One thing that has always puzzled me is why CSV exists, given the ASCII unit/record seperators appear to do exactly what the comma and newline characters are attempting to do with codes which could appear within records, and have been well defined since some point in the 60s.
And here we are, 60 years later still struggling to work out where a record ends...
Easy: CSVs are human readable and writeable and humans tend to have a comma sign on their keyboard, while they don't have the ASCII record seperator visible (teaching them to use eg Alt + 30 will not work).
And if they had that key on their keyboard then you'd have the comma problems all over again: What if a ASCII record seperator shows up in the field?
If the ASCII separators were supported regularly in text editors since the early days then it would remove 90% of the problems.
I prefer the | pipe character as a delimiter - easy to see, not part of common speech or titles, and enterable via keyboard. Yes, it can exist in the field but less likely.
But if it _might_ turn up, you have to assume it will and deal with it, and then you're into the exact same problem as before, but with something even less 'standard' than before.
I think it's like cryptography. Why bother to roll your own when there are people who are cleverer (certainly than me. I don't know about you) who've already put a lot of effort in to this, so just use one of the well tested standard libraries and don't mess with it
point is, being not human readable and having no keyboard key, you can reasonably expect those special separators not to.
I suppose I'd consider such special-separated files (26 to 29 from memory?) to be machine generated and machine readable only, not intended as human readable without a bit of extra software or eg. a special emacs mode
When considering standard A that can only work with machine generated and machine readable files and standard B that can work with all those files plus human-readable/editable files, I don’t find it surprising at all that standard B wins in the market.
It happens. XPM/PBM/XBM lost to TIFF (and later PNG). Postscript lost to PDF. OpenOffice.org XML couldn't displace Excel's Binary File Format.
As much as I wish that beauty or usability was the primary indicator of market success, the simpler explanation that explains all of these (including CSV) is: Microsoft Office supported them.

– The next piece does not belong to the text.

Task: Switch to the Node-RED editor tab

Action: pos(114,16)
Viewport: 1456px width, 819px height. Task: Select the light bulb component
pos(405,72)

I don't know about XPM/PBM/XBM lost but AIUI PDF is just a subset of postscript with compression. If you think MS's binary excel file format is all that secret, I suggest you try unzipping it - it is no more than compressed XML. I have rescued parts of corrupt excel and word files by doing just that.
MS completely redesigned their binary formats a few years ago. You're right about the current format, but the earlier one was completely undecipherable. Even the current XML has quirks in it to be compatible with the older format.
It was reversible enough to write the Apache POI library. I maintain code that uses the HSSF streaming API portion of the library, which mainly gives you low-level access to the structures in XLS files. The OO.org folks made some very nice documentation: http://www.openoffice.org/sc/excelfileformat.pdf
Binary formats win I think when the ASCII format is significantly greater in storage size and parsing speed. XPM/PBM/XBM are enormous compared to any binary image format. And remember these images used to get put on 1.4meg floppies and sent over 2400baud modems.
It's basically use the right tool for the job. For pixels that's a binary format. For mostly text, text itself works pretty well.
If someone copy-pastes a line from one CSV to a string within a field of another, the second will have record separators from the first within a single field.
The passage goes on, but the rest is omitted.